**TRECHO FORNECIDO**

((

O treinador inicia os trabalhos no CAT (Centro Administrativo e Técnico Alfredo Gottardi) do Caju nesta terça-feira (5). Assim, Cuca volta a comandar uma equipe cerca de dez meses após a rápida passagem que teve no Corinthians no primeiro semestre de 2023. Na ocasião, pediu demissão menos de uma semana após assumir, devido aos protestos de parte da torcida por sua contratação.

Cuca durante apresentação como novo treinador do Corinthians - Rodrigo Coca - 21.abr.2023/Agência Corinthians

Na época, a permanência dele se tornou insustentável pela pressão de torcedores, sobretudo de mulheres, indignadas com a postura do clube diante do caso de violência sexual registrado contra Cuca em 1987, na Suíça, quando ele ainda era jogador.

))

**DADOS DE ORIGEM**
((

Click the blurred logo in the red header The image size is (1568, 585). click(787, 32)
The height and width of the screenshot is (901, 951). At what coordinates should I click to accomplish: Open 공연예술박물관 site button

))

**INSTRUÇÕES DO EXERCÍCIO**
Dê continuidade à notícia sobre o retorno de Cuca ao comando de uma equipe, começando logo após a última frase apresentada.

**RESPOSTA DA TAREFA**
Cuca e outros três jogadores que na época defendiam o Grêmio —Henrique Etges, Fernando Castoldi e Eduardo Hamester— estavam em uma excursão com o clube pela Europa quando foram acusados pela Justiça suíça de cometer ato sexual sob coerção contra uma garota de 13 anos, filha de um funcionário do hotel em que estavam hospedados.

A garota disse à polícia que foi ao quarto dos jogadores com dois amigos para pedir autógrafos, camisas e flâmulas, mas acabou abusada.

Os jogadores foram levados para prisões separadas e acabaram soltos após um mês, passada a instrução inicial do processo, e levados para o Brasil pelo advogado Luiz Carlos Pereira Silveira Martins, o Cacalo, vice jurídico do Grêmio à época. Eles pagaram fiança de US$ 1.500 cada (R$ 20 mil hoje, em valores corrigidos pela inflação americana).

Os jogadores não voltaram à Suíça para se defender e nunca cumpriram as penas de 15 meses de prisão, que prescreveram.

O caso teve repercussão na imprensa, mas esfriou e não foi grande empecilho para a carreira de Cuca, que saiu do Grêmio em 1990 para jogar no Valladolid, da Espanha, e passou por outros grandes clubes, como Internacional e Palmeiras. Tornou-se treinador ainda mais vitorioso e tem na Copa Libertadores de 2013, com o Atlético Mineiro, seu maior título.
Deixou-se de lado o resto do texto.